= Gerry Kearby =

American entrepreneur

Gerald "Gerry" Kearby (June 22, 1947 – August 6, 2012) was an entrepreneur who rose to prominence during the "dot-com" boom of the late 1990s. He worked predominantly with music and audio-related electronics and software companies.

He was co-founder, CEO and president of Liquid Audio, Inc. In that position, he testified before the US Congress regarding digital music distribution. At Liquid Audio he also drove development of digital audio watermarking technology since acquired and used by Microsoft. At its peak, Liquid Audio had a market capitalization close to $1 billion.

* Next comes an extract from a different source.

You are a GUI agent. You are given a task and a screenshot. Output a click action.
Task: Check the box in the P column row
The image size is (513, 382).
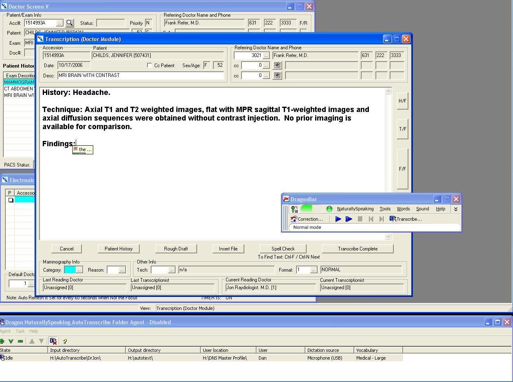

Prior to Liquid Audio, Kearby was co-founder and chief executive officer of Integrated Media Systems, a manufacturer of computer-based professional audio equipment from June 1995 to December 1995. From January 1989 until June 1995, Mr. Kearby served as vice president of sales and marketing at Studer Editech Corporation, a professional audio recording division of the Studer company. Kearby created some of the earliest versions of digital audio workstation product families working with many colleagues.
Gerry served in the United States Marine Corps as percussionist for their premier ceremonial unit, "The Commandant's Own" in Washington, D.C., between 1967 and 1968.

Kearby died on August 6, 2012, in Pescadero, California.